The task: All of the data is to be restated word for word.

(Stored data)
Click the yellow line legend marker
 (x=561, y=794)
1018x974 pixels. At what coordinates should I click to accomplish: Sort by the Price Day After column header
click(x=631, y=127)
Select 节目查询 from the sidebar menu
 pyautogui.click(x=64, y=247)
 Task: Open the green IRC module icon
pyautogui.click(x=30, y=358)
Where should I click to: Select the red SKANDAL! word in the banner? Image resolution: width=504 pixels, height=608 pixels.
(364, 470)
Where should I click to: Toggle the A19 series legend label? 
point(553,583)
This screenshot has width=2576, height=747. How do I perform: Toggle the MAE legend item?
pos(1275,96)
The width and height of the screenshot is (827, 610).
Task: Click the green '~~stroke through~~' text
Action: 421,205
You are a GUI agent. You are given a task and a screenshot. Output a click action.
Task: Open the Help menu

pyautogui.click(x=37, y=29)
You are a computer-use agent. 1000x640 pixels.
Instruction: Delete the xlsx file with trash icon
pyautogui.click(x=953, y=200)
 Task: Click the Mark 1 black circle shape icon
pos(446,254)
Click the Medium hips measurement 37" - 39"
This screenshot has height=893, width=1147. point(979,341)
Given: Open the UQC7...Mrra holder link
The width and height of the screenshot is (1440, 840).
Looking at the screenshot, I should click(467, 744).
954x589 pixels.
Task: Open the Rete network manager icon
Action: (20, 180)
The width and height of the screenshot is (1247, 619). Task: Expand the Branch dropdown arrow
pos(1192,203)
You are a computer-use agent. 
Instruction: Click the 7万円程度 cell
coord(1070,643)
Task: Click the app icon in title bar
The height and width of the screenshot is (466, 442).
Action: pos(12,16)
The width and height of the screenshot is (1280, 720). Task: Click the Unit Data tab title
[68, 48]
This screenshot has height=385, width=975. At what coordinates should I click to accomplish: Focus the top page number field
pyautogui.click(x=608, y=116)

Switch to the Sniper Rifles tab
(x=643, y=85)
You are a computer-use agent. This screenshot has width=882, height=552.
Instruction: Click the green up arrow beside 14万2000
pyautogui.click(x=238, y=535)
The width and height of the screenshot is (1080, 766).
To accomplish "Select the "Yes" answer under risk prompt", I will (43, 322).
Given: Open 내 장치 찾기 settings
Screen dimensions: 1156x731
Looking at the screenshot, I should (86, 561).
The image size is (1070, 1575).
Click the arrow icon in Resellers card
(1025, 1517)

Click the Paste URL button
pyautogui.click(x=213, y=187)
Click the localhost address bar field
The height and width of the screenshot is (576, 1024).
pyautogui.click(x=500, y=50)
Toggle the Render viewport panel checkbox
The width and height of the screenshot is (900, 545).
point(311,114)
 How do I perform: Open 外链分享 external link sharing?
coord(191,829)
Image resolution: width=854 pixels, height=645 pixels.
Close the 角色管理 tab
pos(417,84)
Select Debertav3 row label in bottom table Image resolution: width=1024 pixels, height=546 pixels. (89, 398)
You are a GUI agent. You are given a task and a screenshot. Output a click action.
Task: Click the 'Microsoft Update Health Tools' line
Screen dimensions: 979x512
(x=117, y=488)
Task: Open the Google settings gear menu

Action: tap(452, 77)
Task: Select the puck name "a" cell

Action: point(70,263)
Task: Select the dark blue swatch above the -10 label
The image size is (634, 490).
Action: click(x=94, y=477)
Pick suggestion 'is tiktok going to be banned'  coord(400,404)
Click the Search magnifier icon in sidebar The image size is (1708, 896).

Response to this task:
Click the yellow line legend marker
 (x=561, y=794)
1018x974 pixels. At what coordinates should I click to accomplish: Sort by the Price Day After column header
click(x=631, y=127)
Select 节目查询 from the sidebar menu
 pyautogui.click(x=64, y=247)
 Task: Open the green IRC module icon
pyautogui.click(x=30, y=358)
Where should I click to: Select the red SKANDAL! word in the banner? Image resolution: width=504 pixels, height=608 pixels.
(364, 470)
Where should I click to: Toggle the A19 series legend label? 
point(553,583)
This screenshot has width=2576, height=747. How do I perform: Toggle the MAE legend item?
pos(1275,96)
The width and height of the screenshot is (827, 610).
Task: Click the green '~~stroke through~~' text
Action: 421,205
You are a GUI agent. You are given a task and a screenshot. Output a click action.
Task: Open the Help menu

pyautogui.click(x=37, y=29)
You are a computer-use agent. 1000x640 pixels.
Instruction: Delete the xlsx file with trash icon
pyautogui.click(x=953, y=200)
 Task: Click the Mark 1 black circle shape icon
pos(446,254)
Click the Medium hips measurement 37" - 39"
This screenshot has height=893, width=1147. point(979,341)
Given: Open the UQC7...Mrra holder link
The width and height of the screenshot is (1440, 840).
Looking at the screenshot, I should click(467, 744).
954x589 pixels.
Task: Open the Rete network manager icon
Action: (20, 180)
The width and height of the screenshot is (1247, 619). Task: Expand the Branch dropdown arrow
pos(1192,203)
You are a computer-use agent. 
Instruction: Click the 7万円程度 cell
coord(1070,643)
Task: Click the app icon in title bar
The height and width of the screenshot is (466, 442).
Action: pos(12,16)
The width and height of the screenshot is (1280, 720). Task: Click the Unit Data tab title
[68, 48]
This screenshot has height=385, width=975. At what coordinates should I click to accomplish: Focus the top page number field
pyautogui.click(x=608, y=116)

Switch to the Sniper Rifles tab
(x=643, y=85)
You are a computer-use agent. This screenshot has width=882, height=552.
Instruction: Click the green up arrow beside 14万2000
pyautogui.click(x=238, y=535)
The width and height of the screenshot is (1080, 766).
To accomplish "Select the "Yes" answer under risk prompt", I will (43, 322).
Given: Open 내 장치 찾기 settings
Screen dimensions: 1156x731
Looking at the screenshot, I should (86, 561).
The image size is (1070, 1575).
Click the arrow icon in Resellers card
(1025, 1517)

Click the Paste URL button
pyautogui.click(x=213, y=187)
Click the localhost address bar field
The height and width of the screenshot is (576, 1024).
pyautogui.click(x=500, y=50)
Toggle the Render viewport panel checkbox
The width and height of the screenshot is (900, 545).
point(311,114)
 How do I perform: Open 外链分享 external link sharing?
coord(191,829)
Image resolution: width=854 pixels, height=645 pixels.
Close the 角色管理 tab
pos(417,84)
Select Debertav3 row label in bottom table Image resolution: width=1024 pixels, height=546 pixels. (89, 398)
You are a GUI agent. You are given a task and a screenshot. Output a click action.
Task: Click the 'Microsoft Update Health Tools' line
Screen dimensions: 979x512
(x=117, y=488)
Task: Open the Google settings gear menu

Action: tap(452, 77)
Task: Select the puck name "a" cell

Action: point(70,263)
Task: Select the dark blue swatch above the -10 label
The image size is (634, 490).
Action: click(x=94, y=477)
Pick suggestion 'is tiktok going to be banned'  coord(400,404)
Click the Search magnifier icon in sidebar The image size is (1708, 896).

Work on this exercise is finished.